##### TASK MATERIAL

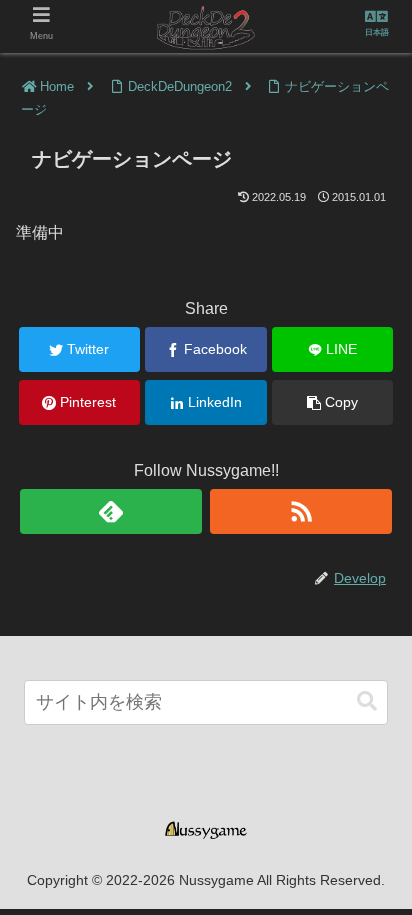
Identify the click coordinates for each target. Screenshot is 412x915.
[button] (367, 701)
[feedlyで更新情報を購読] (111, 511)
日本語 (377, 32)
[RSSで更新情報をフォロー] (301, 511)
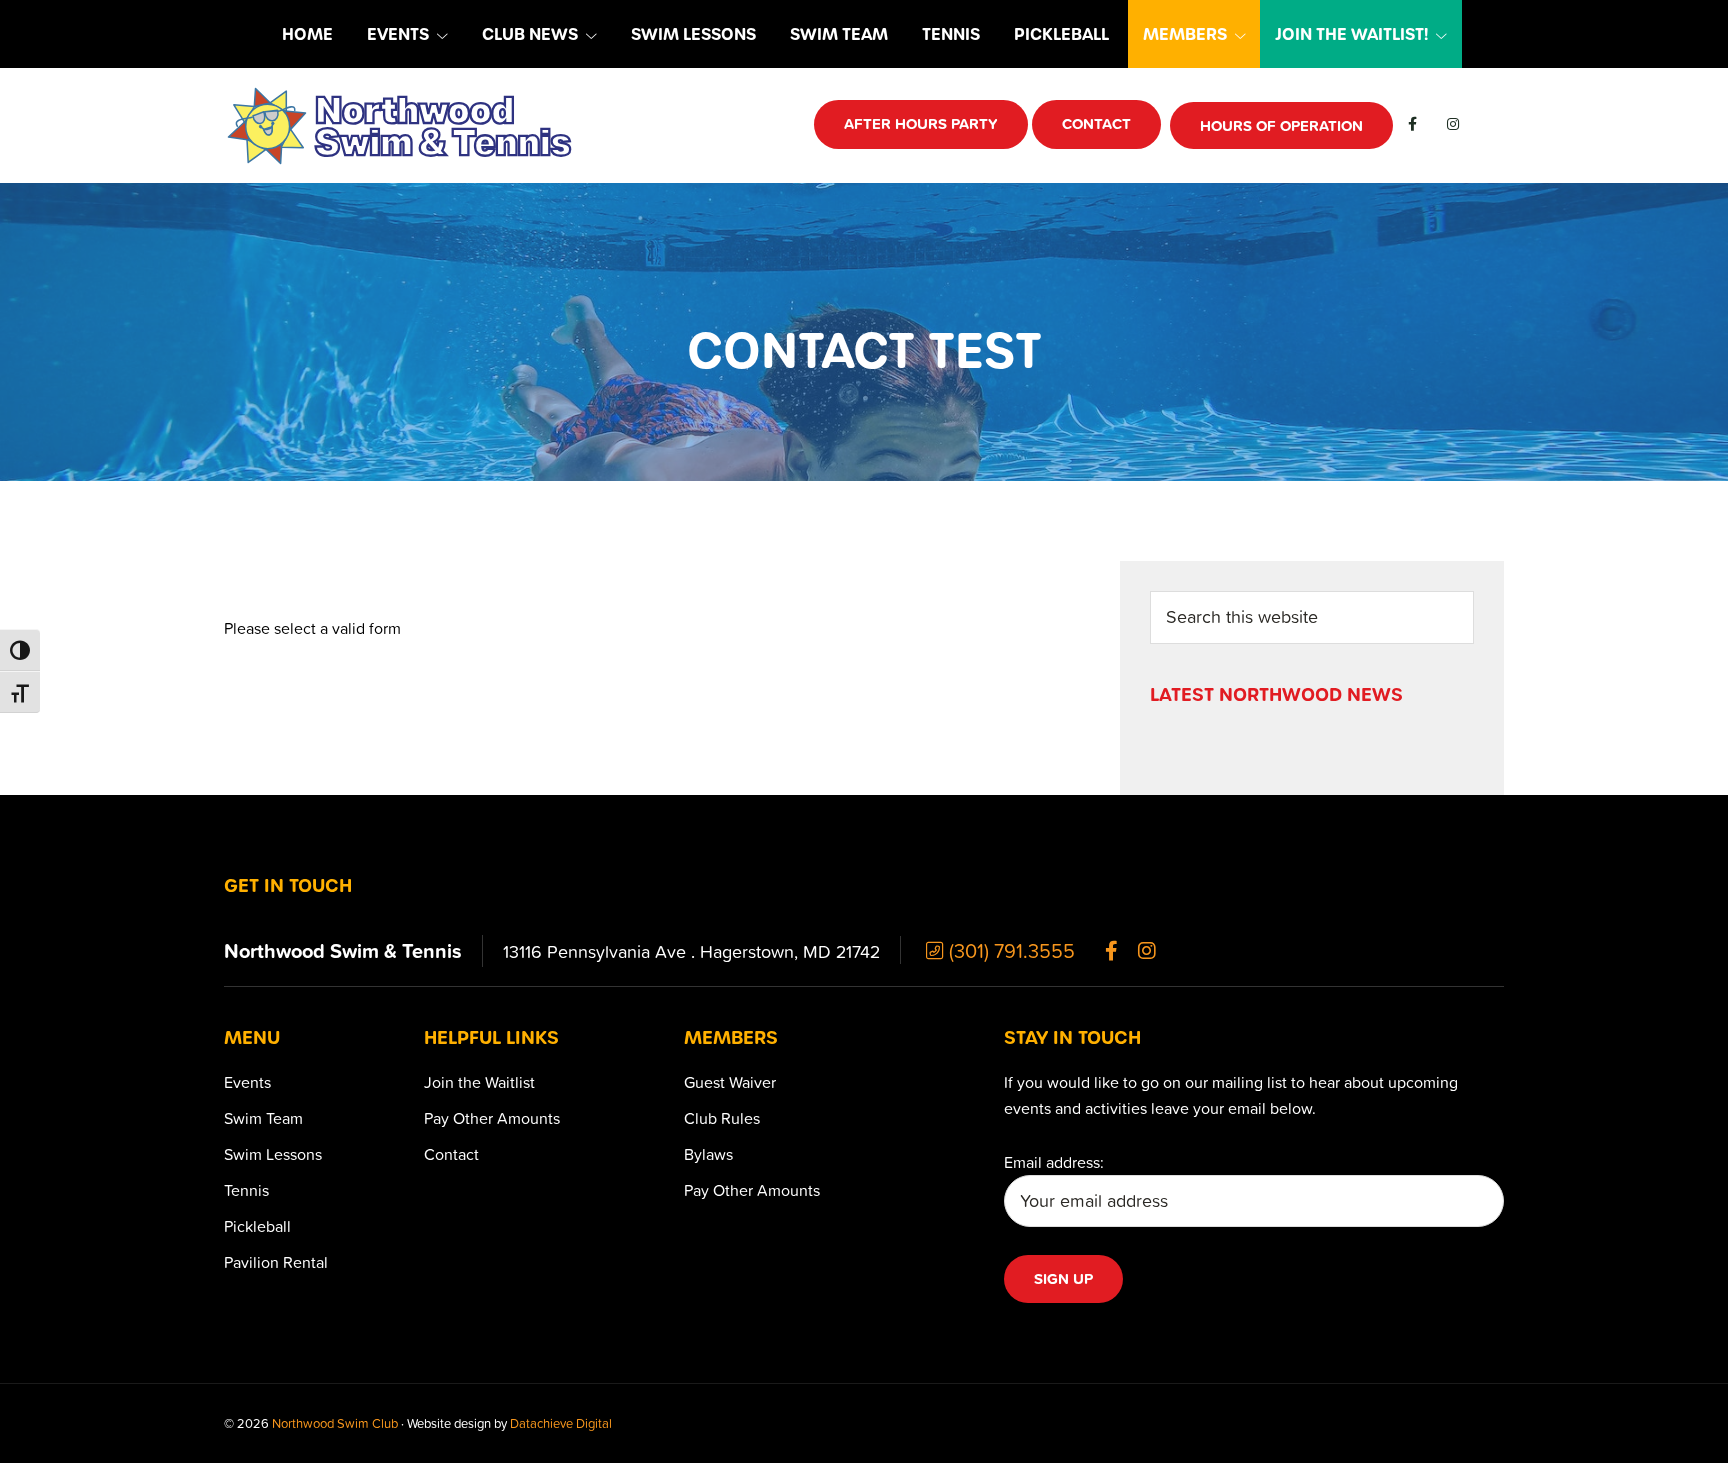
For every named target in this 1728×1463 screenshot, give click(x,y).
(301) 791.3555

##########

WHAT THE EXERCISE ASKS — Print each entry above verbatim, pictures left out.

SOLUTION —
Identify the click coordinates for each target. Screenshot is 412x915.
[button] (367, 701)
[feedlyで更新情報を購読] (111, 511)
日本語 (377, 32)
[RSSで更新情報をフォロー] (301, 511)
For every named target in this 1728×1463 screenshot, give click(x,y).
(301) 791.3555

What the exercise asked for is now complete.